-------- SUPPLIED DATA

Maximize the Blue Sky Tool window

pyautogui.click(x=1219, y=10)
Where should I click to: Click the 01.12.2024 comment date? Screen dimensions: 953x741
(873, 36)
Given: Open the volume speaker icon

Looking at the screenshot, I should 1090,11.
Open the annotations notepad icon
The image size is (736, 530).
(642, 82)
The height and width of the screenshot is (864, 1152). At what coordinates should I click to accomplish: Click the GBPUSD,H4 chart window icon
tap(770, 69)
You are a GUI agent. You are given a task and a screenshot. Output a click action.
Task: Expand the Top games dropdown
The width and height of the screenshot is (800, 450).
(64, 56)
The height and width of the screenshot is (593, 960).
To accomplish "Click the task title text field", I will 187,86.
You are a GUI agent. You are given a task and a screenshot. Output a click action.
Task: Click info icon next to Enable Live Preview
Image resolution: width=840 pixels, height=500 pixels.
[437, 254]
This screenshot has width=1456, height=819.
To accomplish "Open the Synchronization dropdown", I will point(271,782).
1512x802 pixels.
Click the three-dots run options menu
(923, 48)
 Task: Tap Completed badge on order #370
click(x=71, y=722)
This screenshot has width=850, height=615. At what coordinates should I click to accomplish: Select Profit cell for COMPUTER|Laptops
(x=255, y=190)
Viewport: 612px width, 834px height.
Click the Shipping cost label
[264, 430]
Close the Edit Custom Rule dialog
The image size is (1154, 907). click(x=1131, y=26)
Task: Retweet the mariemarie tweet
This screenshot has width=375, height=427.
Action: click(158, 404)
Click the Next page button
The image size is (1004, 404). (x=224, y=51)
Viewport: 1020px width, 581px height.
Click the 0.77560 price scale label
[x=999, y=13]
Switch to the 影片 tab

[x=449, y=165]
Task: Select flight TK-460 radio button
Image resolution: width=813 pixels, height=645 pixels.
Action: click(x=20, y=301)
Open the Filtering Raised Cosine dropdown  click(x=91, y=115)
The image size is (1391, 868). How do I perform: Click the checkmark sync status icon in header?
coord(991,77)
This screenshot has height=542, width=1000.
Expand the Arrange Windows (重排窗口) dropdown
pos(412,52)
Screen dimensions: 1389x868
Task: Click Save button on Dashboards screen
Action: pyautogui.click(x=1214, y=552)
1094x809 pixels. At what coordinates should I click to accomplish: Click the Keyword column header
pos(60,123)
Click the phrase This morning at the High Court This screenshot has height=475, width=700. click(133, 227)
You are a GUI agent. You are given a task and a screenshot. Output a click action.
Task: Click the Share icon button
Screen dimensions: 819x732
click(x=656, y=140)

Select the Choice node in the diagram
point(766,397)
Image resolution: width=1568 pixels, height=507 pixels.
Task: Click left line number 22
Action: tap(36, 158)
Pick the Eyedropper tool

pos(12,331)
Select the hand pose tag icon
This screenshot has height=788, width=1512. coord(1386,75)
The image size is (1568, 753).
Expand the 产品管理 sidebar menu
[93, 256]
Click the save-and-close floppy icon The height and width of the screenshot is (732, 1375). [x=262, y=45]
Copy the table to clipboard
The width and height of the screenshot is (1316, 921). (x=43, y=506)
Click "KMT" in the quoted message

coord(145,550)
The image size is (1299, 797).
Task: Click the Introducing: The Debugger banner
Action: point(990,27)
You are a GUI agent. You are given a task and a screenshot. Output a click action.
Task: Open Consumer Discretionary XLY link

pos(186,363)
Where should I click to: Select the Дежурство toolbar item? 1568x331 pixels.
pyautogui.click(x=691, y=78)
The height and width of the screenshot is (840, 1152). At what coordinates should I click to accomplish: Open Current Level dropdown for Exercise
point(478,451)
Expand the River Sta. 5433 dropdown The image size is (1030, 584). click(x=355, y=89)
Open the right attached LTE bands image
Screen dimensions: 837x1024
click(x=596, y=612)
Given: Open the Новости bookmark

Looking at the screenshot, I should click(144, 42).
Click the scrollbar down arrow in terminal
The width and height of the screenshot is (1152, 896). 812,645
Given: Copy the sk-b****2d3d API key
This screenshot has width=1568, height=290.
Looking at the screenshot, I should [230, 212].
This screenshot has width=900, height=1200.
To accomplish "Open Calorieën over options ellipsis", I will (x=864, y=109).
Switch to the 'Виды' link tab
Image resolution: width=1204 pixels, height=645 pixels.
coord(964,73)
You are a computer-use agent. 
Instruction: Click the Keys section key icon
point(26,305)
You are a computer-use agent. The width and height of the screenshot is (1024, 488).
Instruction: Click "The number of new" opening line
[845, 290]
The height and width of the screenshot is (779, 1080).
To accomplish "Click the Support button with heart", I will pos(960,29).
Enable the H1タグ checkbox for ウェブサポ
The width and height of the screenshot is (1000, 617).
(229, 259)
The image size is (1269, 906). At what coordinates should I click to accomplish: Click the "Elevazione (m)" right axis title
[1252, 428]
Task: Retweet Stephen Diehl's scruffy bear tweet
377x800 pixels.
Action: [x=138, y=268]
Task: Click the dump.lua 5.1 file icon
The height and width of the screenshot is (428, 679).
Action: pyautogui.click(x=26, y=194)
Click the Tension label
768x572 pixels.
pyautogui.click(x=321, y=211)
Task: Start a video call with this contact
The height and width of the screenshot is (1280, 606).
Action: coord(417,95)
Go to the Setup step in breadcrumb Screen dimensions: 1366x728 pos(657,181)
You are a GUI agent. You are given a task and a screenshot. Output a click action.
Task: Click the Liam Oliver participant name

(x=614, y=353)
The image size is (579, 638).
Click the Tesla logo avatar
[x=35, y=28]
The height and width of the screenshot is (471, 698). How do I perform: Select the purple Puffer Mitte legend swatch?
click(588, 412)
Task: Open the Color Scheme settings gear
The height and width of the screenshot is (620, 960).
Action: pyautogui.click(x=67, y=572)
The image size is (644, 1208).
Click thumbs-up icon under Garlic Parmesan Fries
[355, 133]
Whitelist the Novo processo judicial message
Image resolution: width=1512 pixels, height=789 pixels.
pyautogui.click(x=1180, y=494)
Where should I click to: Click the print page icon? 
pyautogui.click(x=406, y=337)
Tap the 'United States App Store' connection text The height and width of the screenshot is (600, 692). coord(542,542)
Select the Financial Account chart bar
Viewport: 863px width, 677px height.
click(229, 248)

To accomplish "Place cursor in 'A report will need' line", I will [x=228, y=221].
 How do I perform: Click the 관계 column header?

----------------

● EXERCISE DESCRIPTION
From the data above, output only the lines between the line containing "Image resolution: width=813" and the line containing "This screenshot has height=542, width=1000.", inclusive, exactly as written.

● REPLY TO THE EXERCISE
Image resolution: width=813 pixels, height=645 pixels.
Action: click(x=20, y=301)
Open the Filtering Raised Cosine dropdown  click(x=91, y=115)
The image size is (1391, 868). How do I perform: Click the checkmark sync status icon in header?
coord(991,77)
This screenshot has height=542, width=1000.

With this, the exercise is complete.